Note: I don’t fully understand the postponer in the current firmware, so maybe this is already scriptable in macros today. But I didn’t see it. (@kareltucek ?)

I don’t think we have macro commands for such a generic handling.

In a better implementation

If we want this feature, we should go with the “better” implementation - i.e., having a new, dedicated lookup table that would contain the list of chords and actions. This could be interfaced either via gui, or (maybe for a proof of concept implementation) just registered via macros from $onInit. Something like registerChord KEYID+ ACTION (e.g., registerChord $keyId.q $keyId.w keystroke escape).
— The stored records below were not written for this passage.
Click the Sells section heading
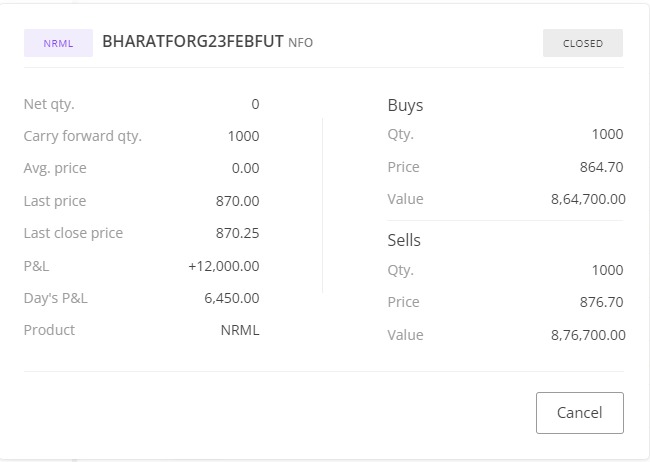 click(x=404, y=240)
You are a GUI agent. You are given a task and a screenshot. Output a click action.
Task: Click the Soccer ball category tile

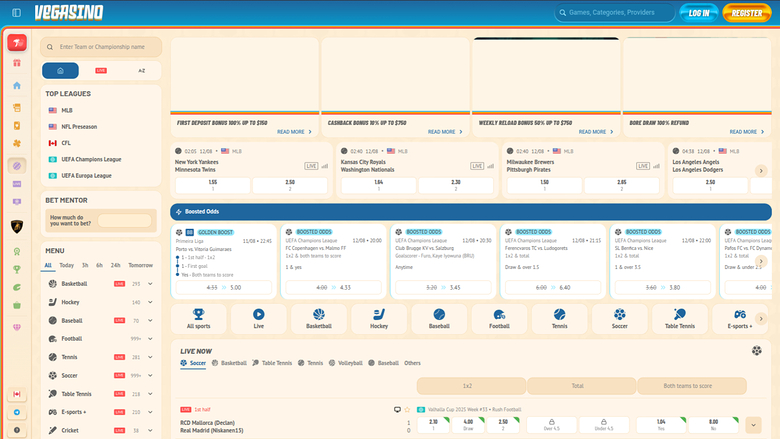point(619,319)
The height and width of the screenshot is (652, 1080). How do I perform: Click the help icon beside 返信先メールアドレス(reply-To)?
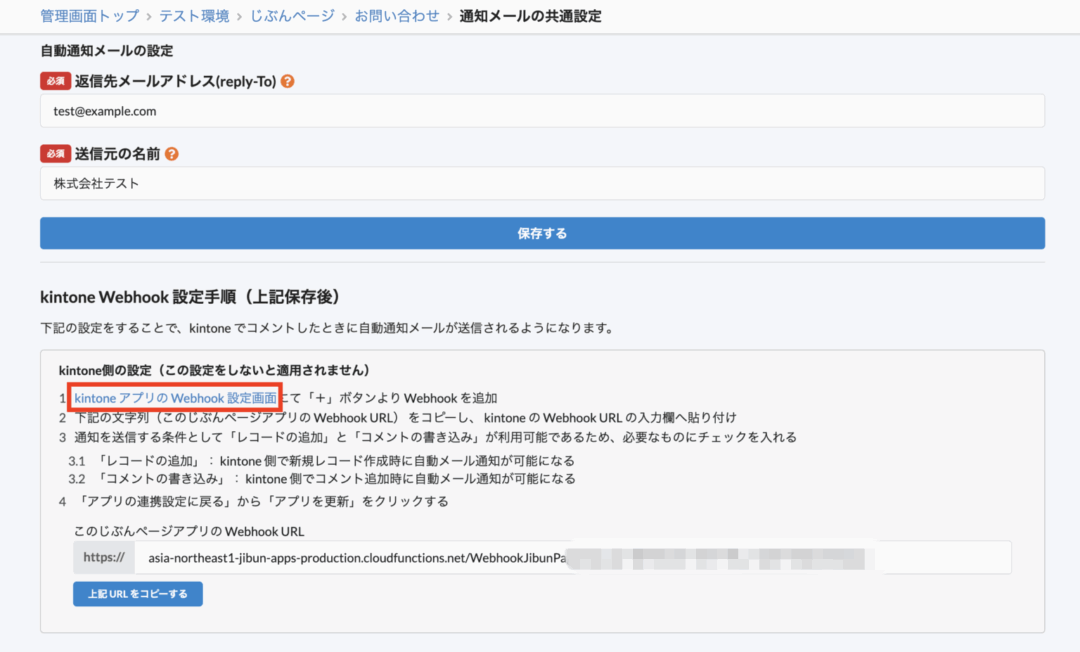pos(288,81)
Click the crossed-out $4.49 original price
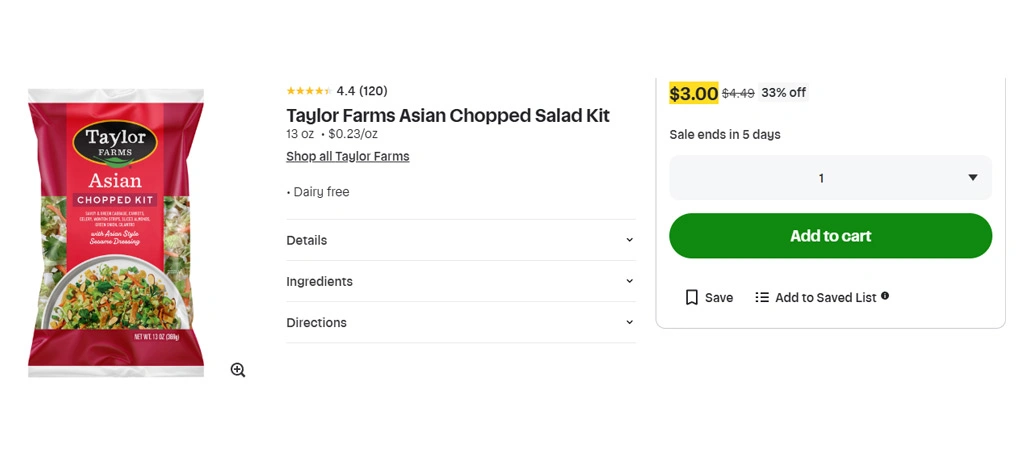Viewport: 1026px width, 466px height. point(738,93)
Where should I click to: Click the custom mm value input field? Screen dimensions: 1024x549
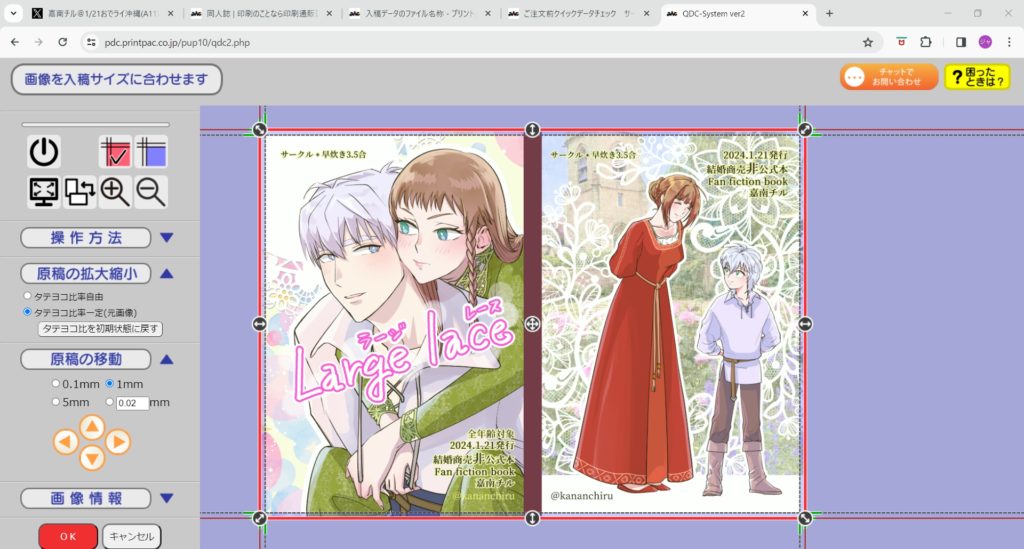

@mlac should we pursue this?

If so, then we need to devise some reasonable way to implement it. I.e.: How should the lookup table look? How much space should we reserve? Can we figure a representation that doesn’t need to reserve a huge amount of RAM?

Sounds good, I think that makes a lot of sense. I guess you would manage the lookup table as a trie or Patricia trie. The firmware would have to build that from the registerChord commands.

I don’t have the bandwidth to look into this nowadays. But after things settle down, I want to compile a list of often-used macro templates and a specification. Then, we should refine the list and brainstorm about the required macro engine core features, probably including this one.